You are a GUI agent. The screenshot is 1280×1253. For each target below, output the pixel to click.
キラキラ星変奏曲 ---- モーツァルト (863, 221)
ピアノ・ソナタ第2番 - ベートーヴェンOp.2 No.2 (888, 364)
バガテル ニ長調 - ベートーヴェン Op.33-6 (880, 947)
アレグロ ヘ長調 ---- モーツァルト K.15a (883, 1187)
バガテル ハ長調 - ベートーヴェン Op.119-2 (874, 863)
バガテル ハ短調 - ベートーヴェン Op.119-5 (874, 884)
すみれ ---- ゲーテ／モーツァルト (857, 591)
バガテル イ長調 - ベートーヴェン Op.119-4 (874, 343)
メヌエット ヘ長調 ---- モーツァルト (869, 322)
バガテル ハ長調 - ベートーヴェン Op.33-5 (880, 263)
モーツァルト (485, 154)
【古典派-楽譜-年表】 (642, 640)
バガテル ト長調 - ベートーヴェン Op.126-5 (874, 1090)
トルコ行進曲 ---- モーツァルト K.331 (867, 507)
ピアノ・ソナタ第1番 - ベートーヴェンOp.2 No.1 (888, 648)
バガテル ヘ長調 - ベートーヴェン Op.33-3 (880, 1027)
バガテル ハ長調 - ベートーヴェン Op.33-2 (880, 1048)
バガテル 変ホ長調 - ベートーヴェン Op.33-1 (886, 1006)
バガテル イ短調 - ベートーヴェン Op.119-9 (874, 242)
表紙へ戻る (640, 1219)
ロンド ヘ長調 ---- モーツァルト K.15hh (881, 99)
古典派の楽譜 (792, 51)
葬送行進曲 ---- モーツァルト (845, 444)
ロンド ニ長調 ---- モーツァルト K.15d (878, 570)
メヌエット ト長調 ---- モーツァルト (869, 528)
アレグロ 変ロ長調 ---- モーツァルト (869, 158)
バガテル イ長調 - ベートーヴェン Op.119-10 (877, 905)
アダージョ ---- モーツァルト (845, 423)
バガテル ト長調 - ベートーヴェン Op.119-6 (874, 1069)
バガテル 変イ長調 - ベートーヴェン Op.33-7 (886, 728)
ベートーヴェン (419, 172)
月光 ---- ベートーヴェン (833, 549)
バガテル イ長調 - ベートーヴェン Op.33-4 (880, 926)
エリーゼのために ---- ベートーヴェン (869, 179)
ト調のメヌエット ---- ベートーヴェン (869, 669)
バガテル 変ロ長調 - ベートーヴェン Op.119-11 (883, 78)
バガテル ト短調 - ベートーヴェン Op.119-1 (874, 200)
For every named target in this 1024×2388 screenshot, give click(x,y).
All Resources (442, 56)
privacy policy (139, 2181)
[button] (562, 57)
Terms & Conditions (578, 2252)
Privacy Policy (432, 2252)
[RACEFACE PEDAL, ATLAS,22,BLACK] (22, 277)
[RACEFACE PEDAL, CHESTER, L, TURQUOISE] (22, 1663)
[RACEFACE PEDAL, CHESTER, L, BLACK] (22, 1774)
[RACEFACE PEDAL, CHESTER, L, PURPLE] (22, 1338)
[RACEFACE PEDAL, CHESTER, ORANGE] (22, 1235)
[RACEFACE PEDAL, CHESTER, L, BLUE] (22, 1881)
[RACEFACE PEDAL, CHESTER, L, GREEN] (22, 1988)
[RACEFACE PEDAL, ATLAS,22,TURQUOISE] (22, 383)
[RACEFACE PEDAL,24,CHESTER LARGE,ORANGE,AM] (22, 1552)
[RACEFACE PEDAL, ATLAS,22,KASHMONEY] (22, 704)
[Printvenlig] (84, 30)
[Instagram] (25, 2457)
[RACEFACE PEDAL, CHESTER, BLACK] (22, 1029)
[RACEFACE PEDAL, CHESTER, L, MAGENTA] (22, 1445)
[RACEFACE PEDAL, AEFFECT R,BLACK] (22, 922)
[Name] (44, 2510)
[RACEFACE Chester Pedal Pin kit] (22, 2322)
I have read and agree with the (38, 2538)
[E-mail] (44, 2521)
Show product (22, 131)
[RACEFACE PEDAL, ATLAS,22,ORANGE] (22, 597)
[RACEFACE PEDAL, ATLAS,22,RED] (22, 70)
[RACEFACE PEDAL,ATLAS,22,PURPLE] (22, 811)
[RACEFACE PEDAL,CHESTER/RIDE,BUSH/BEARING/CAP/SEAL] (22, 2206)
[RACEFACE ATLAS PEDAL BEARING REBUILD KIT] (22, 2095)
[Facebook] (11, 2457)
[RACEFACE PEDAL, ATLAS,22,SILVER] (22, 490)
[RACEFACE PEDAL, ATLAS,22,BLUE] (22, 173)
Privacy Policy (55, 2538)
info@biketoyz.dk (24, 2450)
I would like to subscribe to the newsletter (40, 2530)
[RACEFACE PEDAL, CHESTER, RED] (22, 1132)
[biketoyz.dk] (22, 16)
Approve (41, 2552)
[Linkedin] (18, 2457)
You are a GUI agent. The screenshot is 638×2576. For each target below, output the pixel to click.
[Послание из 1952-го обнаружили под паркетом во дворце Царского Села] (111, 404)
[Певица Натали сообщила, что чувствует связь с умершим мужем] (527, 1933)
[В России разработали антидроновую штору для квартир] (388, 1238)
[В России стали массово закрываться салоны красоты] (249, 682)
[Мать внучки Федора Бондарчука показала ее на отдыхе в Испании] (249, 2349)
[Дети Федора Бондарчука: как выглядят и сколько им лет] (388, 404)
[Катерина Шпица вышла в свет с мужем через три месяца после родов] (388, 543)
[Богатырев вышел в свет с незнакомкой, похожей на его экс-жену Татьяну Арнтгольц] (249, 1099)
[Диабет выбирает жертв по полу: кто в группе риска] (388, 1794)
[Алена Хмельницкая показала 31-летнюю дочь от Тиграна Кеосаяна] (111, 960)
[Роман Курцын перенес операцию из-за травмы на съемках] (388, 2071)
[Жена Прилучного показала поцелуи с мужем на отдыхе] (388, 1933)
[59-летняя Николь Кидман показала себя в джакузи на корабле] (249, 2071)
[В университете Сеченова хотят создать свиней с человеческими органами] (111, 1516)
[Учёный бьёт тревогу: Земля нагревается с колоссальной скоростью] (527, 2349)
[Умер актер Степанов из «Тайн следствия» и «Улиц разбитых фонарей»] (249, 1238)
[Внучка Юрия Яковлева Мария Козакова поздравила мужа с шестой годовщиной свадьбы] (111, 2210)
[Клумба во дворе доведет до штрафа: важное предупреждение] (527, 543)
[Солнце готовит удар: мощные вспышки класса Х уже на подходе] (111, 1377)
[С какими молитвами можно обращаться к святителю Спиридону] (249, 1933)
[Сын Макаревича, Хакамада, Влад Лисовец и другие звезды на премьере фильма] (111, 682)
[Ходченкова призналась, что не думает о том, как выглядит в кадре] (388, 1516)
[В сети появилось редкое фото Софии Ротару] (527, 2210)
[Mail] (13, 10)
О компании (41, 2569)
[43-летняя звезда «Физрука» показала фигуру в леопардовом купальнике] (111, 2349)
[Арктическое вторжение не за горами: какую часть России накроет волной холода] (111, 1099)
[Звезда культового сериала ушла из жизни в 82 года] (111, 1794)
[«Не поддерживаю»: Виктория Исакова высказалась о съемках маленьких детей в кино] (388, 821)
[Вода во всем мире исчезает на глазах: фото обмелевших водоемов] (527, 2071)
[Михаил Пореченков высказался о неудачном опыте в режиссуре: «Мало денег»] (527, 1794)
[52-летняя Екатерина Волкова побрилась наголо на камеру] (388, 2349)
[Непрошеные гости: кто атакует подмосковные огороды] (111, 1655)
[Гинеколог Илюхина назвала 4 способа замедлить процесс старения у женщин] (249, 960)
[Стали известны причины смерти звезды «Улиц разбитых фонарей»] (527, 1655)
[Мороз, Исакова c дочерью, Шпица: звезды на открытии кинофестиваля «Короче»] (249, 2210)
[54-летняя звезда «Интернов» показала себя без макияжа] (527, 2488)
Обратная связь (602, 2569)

· · · ·

## Requirement
Please reproduce exactly the lines above, beginning with the first and ending with the line that contains "メヌエット ヘ長調 ---- モーツァルト (869, 322)", and include nothing outside that range.

## Exercise response
You are a GUI agent. The screenshot is 1280×1253. For each target below, output the pixel to click.
キラキラ星変奏曲 ---- モーツァルト (863, 221)
ピアノ・ソナタ第2番 - ベートーヴェンOp.2 No.2 (888, 364)
バガテル ニ長調 - ベートーヴェン Op.33-6 (880, 947)
アレグロ ヘ長調 ---- モーツァルト K.15a (883, 1187)
バガテル ハ長調 - ベートーヴェン Op.119-2 (874, 863)
バガテル ハ短調 - ベートーヴェン Op.119-5 (874, 884)
すみれ ---- ゲーテ／モーツァルト (857, 591)
バガテル イ長調 - ベートーヴェン Op.119-4 (874, 343)
メヌエット ヘ長調 ---- モーツァルト (869, 322)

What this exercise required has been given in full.